Тот год выдался крайне удачным на события. Так в поселении прознали о некоем певце-стихоплёте, что романтизировал замечательную жизнь, увиденную им за далекими горами и густыми лесами. И люди были очарованы мастерством, коему научился поэт вдали от родного дома.
За певцом потянулись и другие любители новшеств, которые развлекали население своими вычурными выступлениями, и пока мои родители в изумлении внимали группе музыкантов, я покидал оживленные улицы и уходил подальше от центра поселения, туда, где не слышны были ни игры, ни восторженные крики.

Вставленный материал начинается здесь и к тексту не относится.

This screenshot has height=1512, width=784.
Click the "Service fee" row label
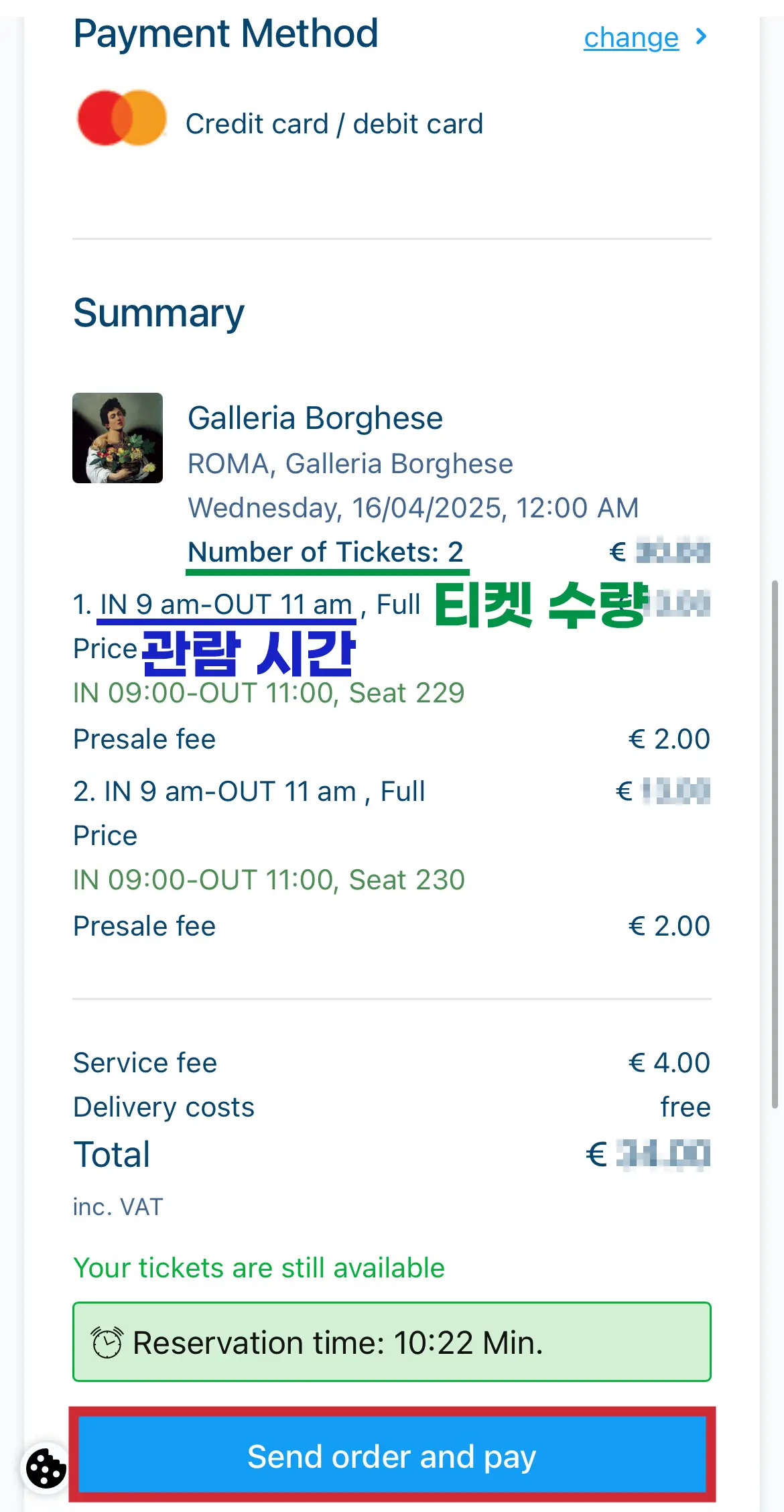tap(145, 1063)
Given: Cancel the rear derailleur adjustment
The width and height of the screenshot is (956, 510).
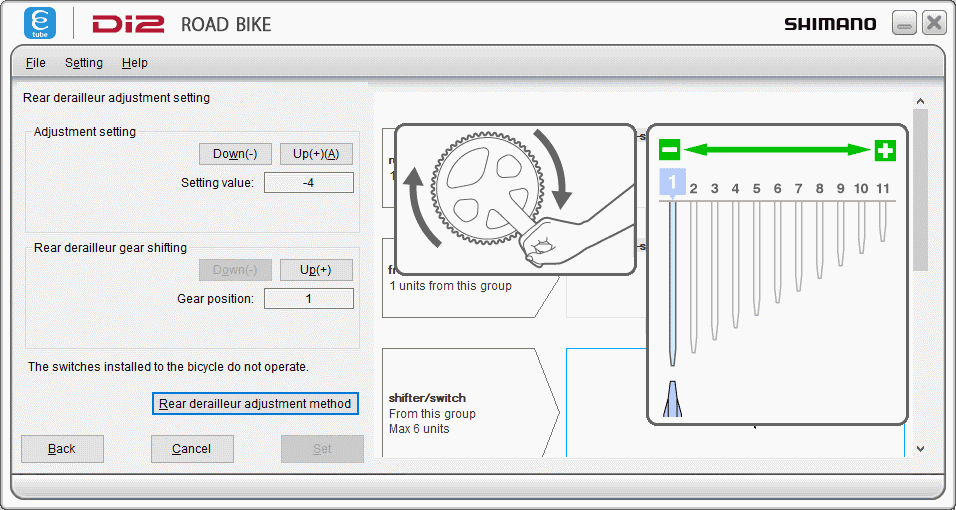Looking at the screenshot, I should click(191, 449).
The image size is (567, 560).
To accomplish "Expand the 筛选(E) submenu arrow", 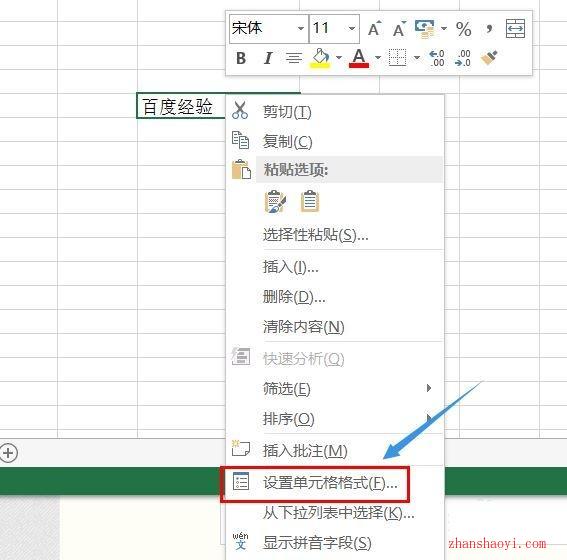I will [429, 388].
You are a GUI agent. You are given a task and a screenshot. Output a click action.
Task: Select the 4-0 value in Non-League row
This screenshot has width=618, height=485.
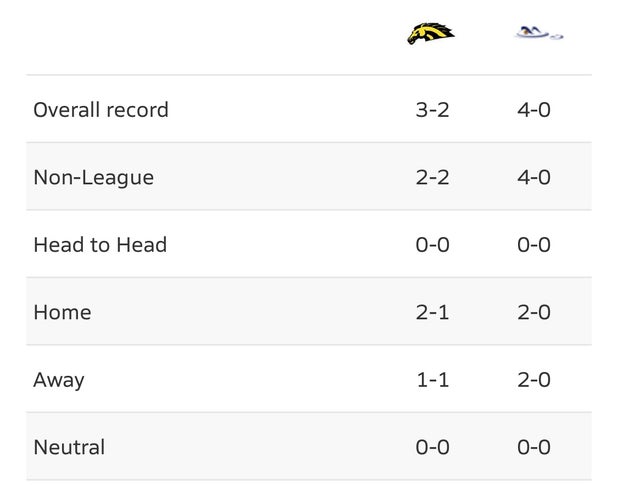[534, 178]
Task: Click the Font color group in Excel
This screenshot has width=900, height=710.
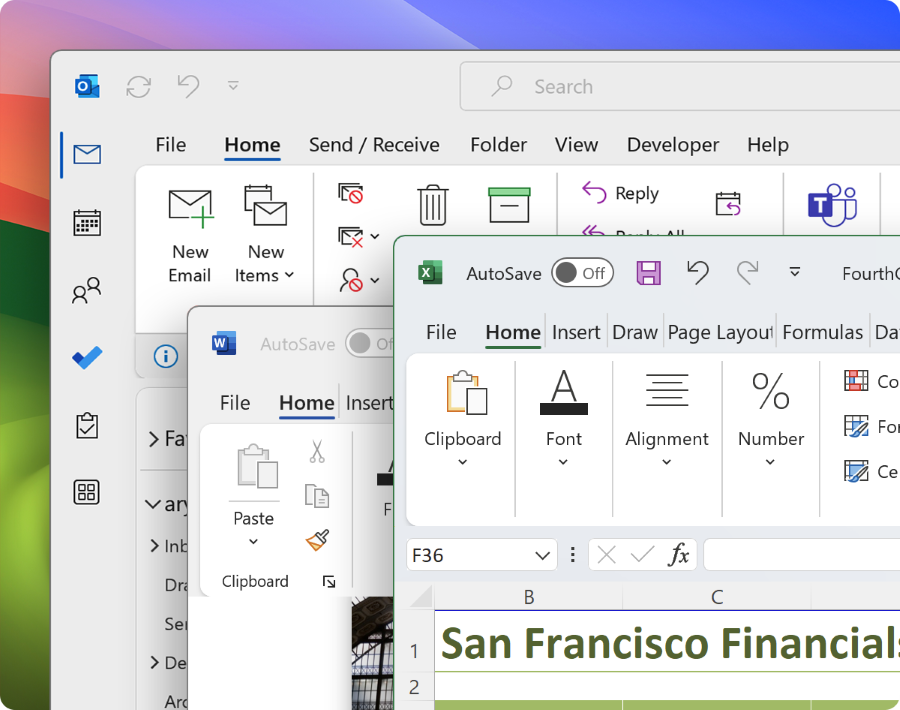Action: [563, 415]
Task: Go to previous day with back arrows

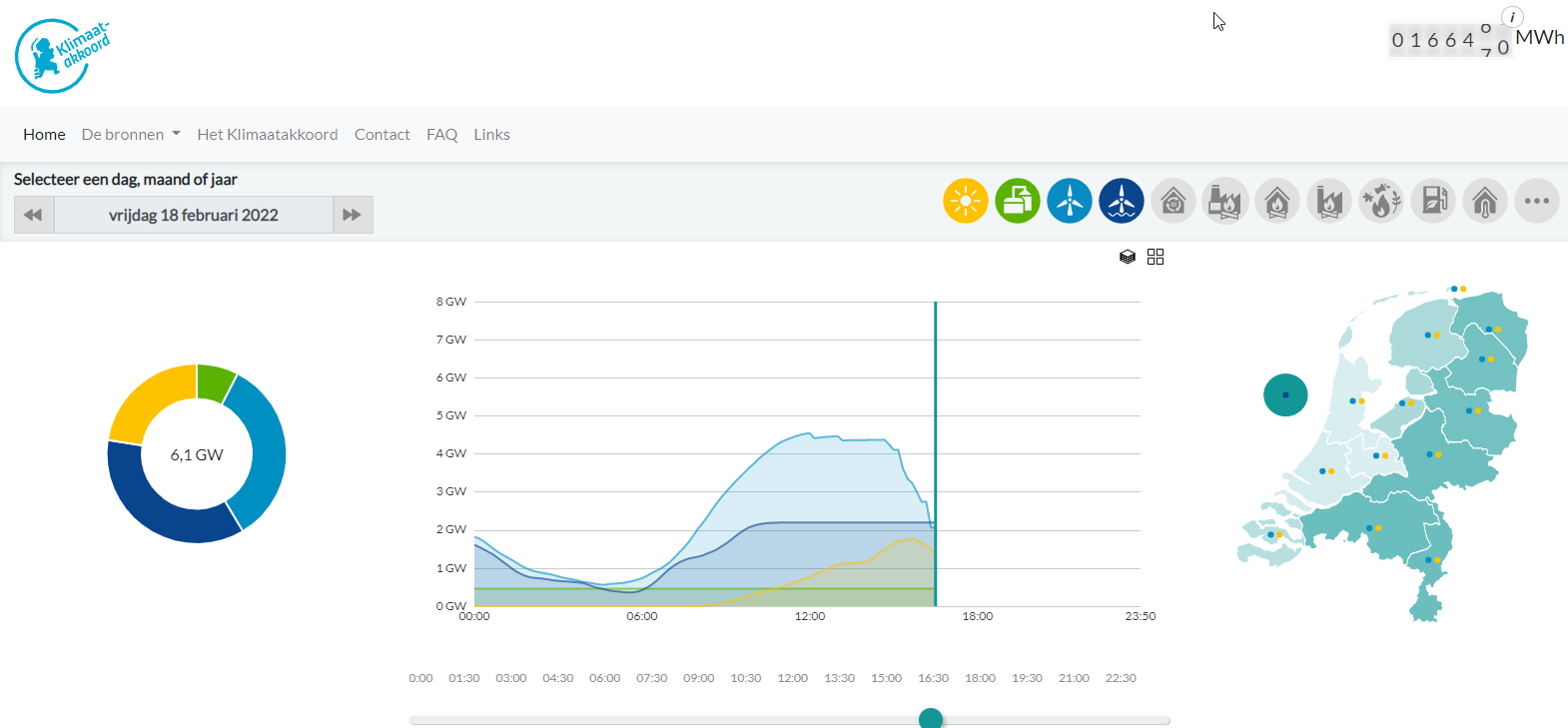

Нерасторопно я бродил по берегу реки, вглядываясь в ее горные потоки, и, когда становилось слишком жарко, я находил знакомую мне скамейку и отдыхал в теньке под сенью ивы. Так вне времени наблюдал я за окружающей природой; за покачиванием веток над моею головой, за полетом стрекозы над рекой, и за тёмным лесом где-то там, на ином берегу. Прохладный ветер, бороздящий устье ручья, шелестел листьями и приносил вести о далёком прошлом. И не было в этом лесу ни птиц, ни зверья, ни надежд. Но заросли жимолости, я мог поклясться, скрывали тайну, от которой стыдливо отворачивались мои близкие, соседи, все, кому доводилось вглядываться в тени… Меня, по правде говоря, ничуть не интересовали сплетни, имевшие моду в кругах сельских алкоголиков и тунеядцев, а потому я без страха день за днем проводил время на этом одиноком берегу, окутанный размышлениями, и день за днем река снижала свои воды. Совсем скоро донные камни предстали предо мной, а на следующее утро их цепочка и вовсе, словно по волшебству, соединилось в подобие каменного моста, чьи врата нынче были открыты. Долгое время я находился в нерешительности перед переправой, и мысли о ней преследовали меня с утра до позднего вечера. Следовало ли мне соваться в забытый Богом и окутанный смутой мир? Тяжело сказать… И всё же осознание того, что настолько удачного шанса мне может больше и не выпасть, давало мне уверенность в правильности выбранного пути. Сказав: “будь, что будет”, я спустился к руслу с чётким осознанием ожидающих меня открытий.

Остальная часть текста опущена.